#### Extracted records:
+++++

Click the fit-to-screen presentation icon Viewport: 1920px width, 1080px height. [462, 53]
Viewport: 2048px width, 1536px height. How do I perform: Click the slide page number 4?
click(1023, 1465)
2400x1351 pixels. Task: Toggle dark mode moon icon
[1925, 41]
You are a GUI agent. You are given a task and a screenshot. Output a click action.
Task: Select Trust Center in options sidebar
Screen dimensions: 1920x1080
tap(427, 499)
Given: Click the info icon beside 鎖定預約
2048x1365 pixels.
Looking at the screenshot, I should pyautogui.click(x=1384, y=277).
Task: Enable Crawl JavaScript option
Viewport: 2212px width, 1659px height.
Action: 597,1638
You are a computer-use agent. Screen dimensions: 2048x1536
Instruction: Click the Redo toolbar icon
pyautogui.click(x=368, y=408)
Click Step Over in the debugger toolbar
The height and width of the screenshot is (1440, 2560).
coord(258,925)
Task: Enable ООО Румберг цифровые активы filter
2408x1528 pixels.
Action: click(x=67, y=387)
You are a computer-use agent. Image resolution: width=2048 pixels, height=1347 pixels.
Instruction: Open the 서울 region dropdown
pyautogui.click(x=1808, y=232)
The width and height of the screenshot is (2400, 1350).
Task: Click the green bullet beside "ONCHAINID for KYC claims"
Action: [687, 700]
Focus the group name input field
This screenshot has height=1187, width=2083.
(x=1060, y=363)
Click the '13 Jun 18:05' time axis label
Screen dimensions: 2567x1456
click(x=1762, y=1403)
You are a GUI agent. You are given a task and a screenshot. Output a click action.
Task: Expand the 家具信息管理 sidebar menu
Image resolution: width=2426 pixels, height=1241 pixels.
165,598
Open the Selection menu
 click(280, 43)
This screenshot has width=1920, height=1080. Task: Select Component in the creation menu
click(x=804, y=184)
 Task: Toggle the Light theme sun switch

+++++

#### EXERCISE INSTRUCTIONS:
Transcribe each record exactly. Leave nothing out.

#### SOLUTION TO THIS EXERCISE:
Click the fit-to-screen presentation icon Viewport: 1920px width, 1080px height. [462, 53]
Viewport: 2048px width, 1536px height. How do I perform: Click the slide page number 4?
click(1023, 1465)
2400x1351 pixels. Task: Toggle dark mode moon icon
[1925, 41]
You are a GUI agent. You are given a task and a screenshot. Output a click action.
Task: Select Trust Center in options sidebar
Screen dimensions: 1920x1080
tap(427, 499)
Given: Click the info icon beside 鎖定預約
2048x1365 pixels.
Looking at the screenshot, I should pyautogui.click(x=1384, y=277).
Task: Enable Crawl JavaScript option
Viewport: 2212px width, 1659px height.
Action: 597,1638
You are a computer-use agent. Screen dimensions: 2048x1536
Instruction: Click the Redo toolbar icon
pyautogui.click(x=368, y=408)
Click Step Over in the debugger toolbar
The height and width of the screenshot is (1440, 2560).
coord(258,925)
Task: Enable ООО Румберг цифровые активы filter
2408x1528 pixels.
Action: click(x=67, y=387)
You are a computer-use agent. Image resolution: width=2048 pixels, height=1347 pixels.
Instruction: Open the 서울 region dropdown
pyautogui.click(x=1808, y=232)
The width and height of the screenshot is (2400, 1350).
Task: Click the green bullet beside "ONCHAINID for KYC claims"
Action: [687, 700]
Focus the group name input field
This screenshot has height=1187, width=2083.
(x=1060, y=363)
Click the '13 Jun 18:05' time axis label
Screen dimensions: 2567x1456
click(x=1762, y=1403)
You are a GUI agent. You are given a task and a screenshot. Output a click action.
Task: Expand the 家具信息管理 sidebar menu
Image resolution: width=2426 pixels, height=1241 pixels.
165,598
Open the Selection menu
 click(280, 43)
This screenshot has width=1920, height=1080. Task: Select Component in the creation menu
click(x=804, y=184)
 Task: Toggle the Light theme sun switch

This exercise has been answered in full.